Doch als ich die Wired-Story selbst gelesen habe, habe ich einen anderen Eindruck gewonnen. Anders als Arrington behauptet, hat Wired keine Story erfunden, sondern schlichtweg einen Service getestet, der die Manipulation von Digg-Abstimmungen anbietet. Diesen Service gab es auch ohne Wired und er wurde auch vor dem Bericht genutzt. Wired hat sogar die Schwächen des Service gezeigt: So garantiert der Anbieter nicht für eine Platzierung und die Nutzer des Services sind relativ simpel zu ermitteln. Und er benannt konkret, welcher Digg-Mechanismus das Kaufen von Stimmen ermöglicht.
Dass diese Wired-Geschichte in eine ganze Reihe von negativen Berichten über Digg fällt, kann kaum überraschen. Wenn eine Redaktion mal an einem Thema dran ist, erwarten nicht zuletzt die Leser auch eine weitere Berichterstattung. Und der Wired-Autor greift explizit vorherige Recherche-Ergebnisse auf.
Noch ein anderer Aspekt: Dass die Wired-Redaktion vom Mutterkonzern Weisung bekommen hat, gegen Digg zu schießen ist möglich. Hier hat Wired jedoch Mechanismen enthüllt, die letztlich auch dem eigenen Service schaden könnten. Und lässt man das gesamte Geschäftsmodell auffliegen, nur um dem Konkurrenten zu schaden? Andere Frage: Sollte Wired auf Berichte über jede Firma verzichten, die mit dem Mutterkonzern auf irgendeine Weise in Konkurrenz steht?

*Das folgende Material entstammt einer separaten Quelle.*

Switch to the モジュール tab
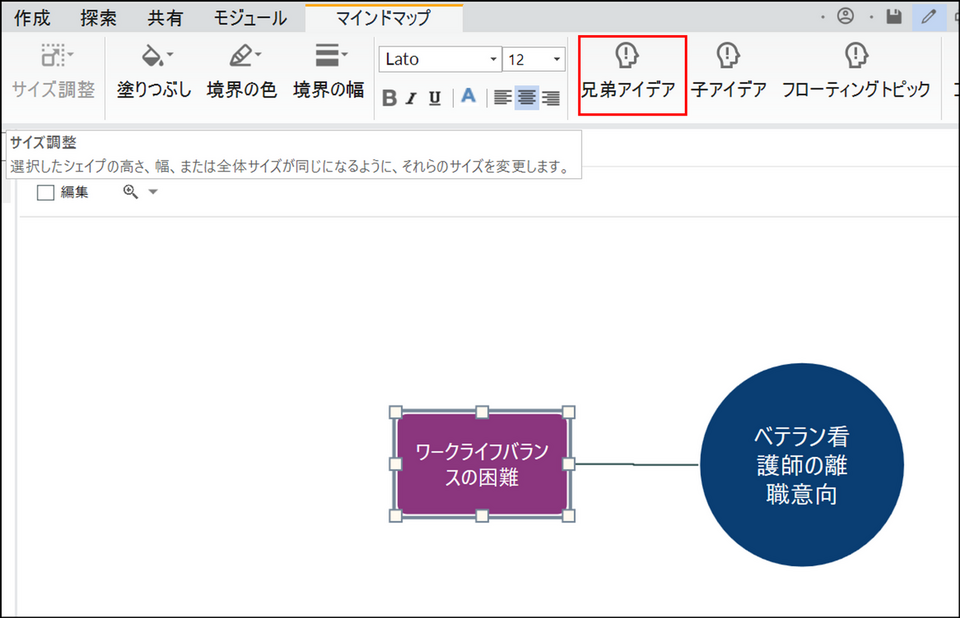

Fazit: Arrington spricht einen Verdacht aus, für den es keinerlei Grundlage gibt – und das weiß er auch selbst. Alleine aufgrund der wirtschaftlichen Verflechtungen unterstellt er der Wired-Redaktion einen journalistischen Sündenfall. Was die Frage aufwirft: Ist Arrington nicht selbst ein Wired-Konkurrent? Überschreitet er nicht selbst die Grenze journalistischer Unabhängigkeit, wenn er einem Konkurrenten ohne jeden Beweis Unehrlichkeit unterstellt?